::: AUSGEWÄHLTER TEXT :::

Seit seinem Amtsantritt im Januar hat US-Präsident Donald Trump mehrfach die Souveränität des nördlichen Nachbarlandes infrage gestellt. Er bezeichnete dessen Premierminister abfällig als „Gouverneur“ und nannte Kanada den „51. Bundesstaat“ der USA. Dazu kamen schon frühzeitig empfindliche Zölle, die der kanadischen Wirtschaft aufgrund ihrer engen Verflechtung mit der US-amerikanischen schwer zu schaffen machen.
Die traditionell enge Freundschaft zwischen den Bewohnern beiderseits der langen Grenze hat sich dadurch derzeit deutlich abgekühlt. Früher undenkbar, pfiffen die verärgerten Kanadier etwa wiederholt bei gemeinsamen Sportveranstaltungen während der vor dem Spiel angestimmten US-Nationalhymne.
Außerdem werden in Kanada nun verstärkt amerikanische Waren boykottiert oder von den Supermarktketten gleich aus den Regalen entfernt. Urlauber ändern ihre Urlaubspläne: Statt die Sonne in Florida zu suchen, schwenkt man auf die Bahamas und Bermuda um.
Auch vor dem Segelsport macht die neue Verunsicherung nicht halt – mit deutlichen Auswirkungen auf die Regatta-Saison, etwa auf den Großen Seen: Wie das Komitee des Lake Ontario Offshore Racing in Toronto bekanntgab, werden seine Rennen in diesem Sommer nicht mehr grenzüberschreitend, sondern nur noch in kanadischen Gewässern stattfinden.
Betroffen sind Veranstaltungen wie das internationale Susan Hood Trophy Race Ende Mai, das seit 1955 stattfindet, oder auch das Lake Ontario 300, das in Kanada startet und endet, aber eigentlich einmal um den ganzen See führt – also bislang auch an seiner Südküste entlang, die zum US-Bundesstaat New York gehört. Als Hauptgrund werden Sicherheitsbedenken der gemeldeten Teilnehmer genannt.

::: VORLIEGENDE DATEN :::

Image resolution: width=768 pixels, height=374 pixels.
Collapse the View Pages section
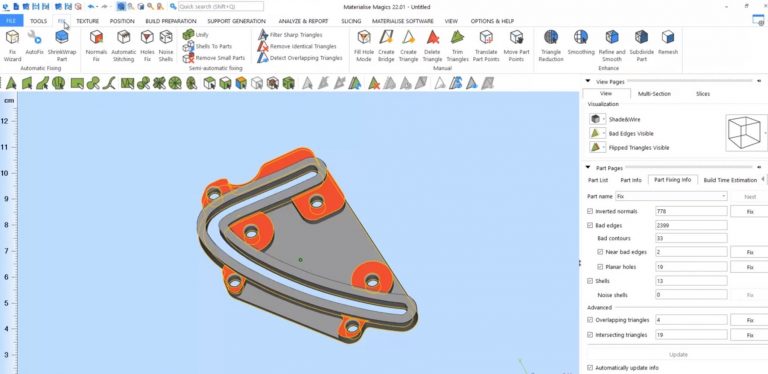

:::

- _AUFGABE 1_
Geben Sie aus dem Text über Kanada und die USA die Passage von „Auch vor dem“ bis „gemeldeten Teilnehmer genannt.“ wortgetreu aus.
- _AUFGABE 2_
Bitte beantworten Sie anhand des Textes über Kanada und die USA:
(a) Als was bezeichnete Trump Kanada?
(b) Wohin weichen kanadische Urlauber statt nach Florida aus?
(c) Seit welchem Jahr findet das Susan Hood Trophy Race statt?

- _ANTWORT 1_
Auch vor dem Segelsport macht die neue Verunsicherung nicht halt – mit deutlichen Auswirkungen auf die Regatta-Saison, etwa auf den Großen Seen: Wie das Komitee des Lake Ontario Offshore Racing in Toronto bekanntgab, werden seine Rennen in diesem Sommer nicht mehr grenzüberschreitend, sondern nur noch in kanadischen Gewässern stattfinden.
Betroffen sind Veranstaltungen wie das internationale Susan Hood Trophy Race Ende Mai, das seit 1955 stattfindet, oder auch das Lake Ontario 300, das in Kanada startet und endet, aber eigentlich einmal um den ganzen See führt – also bislang auch an seiner Südküste entlang, die zum US-Bundesstaat New York gehört. Als Hauptgrund werden Sicherheitsbedenken der gemeldeten Teilnehmer genannt.

- _ANTWORT 2_
(a) Als den „51. Bundesstaat“ der USA.
(b) Auf die Bahamas und Bermuda.
(c) Seit 1955.